Missall’s work uses teacher ratings to measure student success based on a scale of 38 items. The scale, which she adapted from an elementary scale to be developmentally appropriate for preschoolers, incorporates teacher-student relationships, peer-to-peer relationships, school involvement, and school adjustment.

She tested her scale with 18 teachers working with 4-year-old preschoolers. Next she will field test and revise the elementary scale, which was last administered in the 1980s.

portrait of Soonhye Park
Soonhye Park

Park is developing and testing ways of measuring teachers’ Pedagogical Content Knowledge (PCK), which is believed to play a vital role in shaping teaching practice and student learning.

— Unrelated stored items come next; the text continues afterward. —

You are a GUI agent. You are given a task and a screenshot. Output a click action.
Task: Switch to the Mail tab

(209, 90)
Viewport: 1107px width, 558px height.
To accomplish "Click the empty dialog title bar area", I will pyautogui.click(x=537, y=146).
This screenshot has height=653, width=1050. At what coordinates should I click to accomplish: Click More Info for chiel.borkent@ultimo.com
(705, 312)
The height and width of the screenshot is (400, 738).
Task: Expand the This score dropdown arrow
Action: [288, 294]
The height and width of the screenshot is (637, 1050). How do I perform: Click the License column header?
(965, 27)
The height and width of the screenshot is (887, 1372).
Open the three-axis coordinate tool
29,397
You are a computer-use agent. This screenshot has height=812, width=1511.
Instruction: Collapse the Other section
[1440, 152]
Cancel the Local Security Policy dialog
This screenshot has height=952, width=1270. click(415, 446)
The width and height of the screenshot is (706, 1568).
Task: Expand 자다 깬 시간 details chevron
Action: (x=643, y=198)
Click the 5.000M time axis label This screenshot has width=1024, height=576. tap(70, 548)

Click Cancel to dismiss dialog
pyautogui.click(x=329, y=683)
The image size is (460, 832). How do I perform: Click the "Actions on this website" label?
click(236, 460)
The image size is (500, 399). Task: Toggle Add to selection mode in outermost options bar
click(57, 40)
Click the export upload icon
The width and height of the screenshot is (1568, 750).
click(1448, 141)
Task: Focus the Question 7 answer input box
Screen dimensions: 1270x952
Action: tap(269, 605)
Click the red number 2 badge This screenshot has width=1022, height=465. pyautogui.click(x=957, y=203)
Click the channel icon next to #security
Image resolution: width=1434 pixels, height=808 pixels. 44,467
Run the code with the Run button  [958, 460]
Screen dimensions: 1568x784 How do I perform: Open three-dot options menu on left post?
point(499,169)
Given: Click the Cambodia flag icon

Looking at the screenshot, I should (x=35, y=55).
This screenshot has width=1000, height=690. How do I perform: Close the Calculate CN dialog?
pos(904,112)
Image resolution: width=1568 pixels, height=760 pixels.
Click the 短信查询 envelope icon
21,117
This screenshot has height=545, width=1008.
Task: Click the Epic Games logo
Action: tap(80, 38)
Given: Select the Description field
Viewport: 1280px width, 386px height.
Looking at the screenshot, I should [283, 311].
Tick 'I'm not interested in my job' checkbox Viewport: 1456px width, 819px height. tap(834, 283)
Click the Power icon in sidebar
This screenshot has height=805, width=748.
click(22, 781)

“PCK is a distinctive body of knowledge for teaching that differs from content knowledge and pedagogical knowledge,” Park explains. “It enables teachers to transform their content knowledge into forms that are more comprehensible for students.”

Park has been developing PCK measures specifically focused on teaching photosynthesis at the high-school level since 2008. Most recently, she’s developed and administered an online survey to measure teachers’ PCK. She used Faculty Research Award funds to pay for small incentives to increase teacher participation in her survey.

This was the first time the College of Education has hosted a research colloquium to highlight Faculty Research Grant work. College of Education Dean Margaret Crocco says she was pleased to see the interesting variety of presentations “covering such wide terrain.”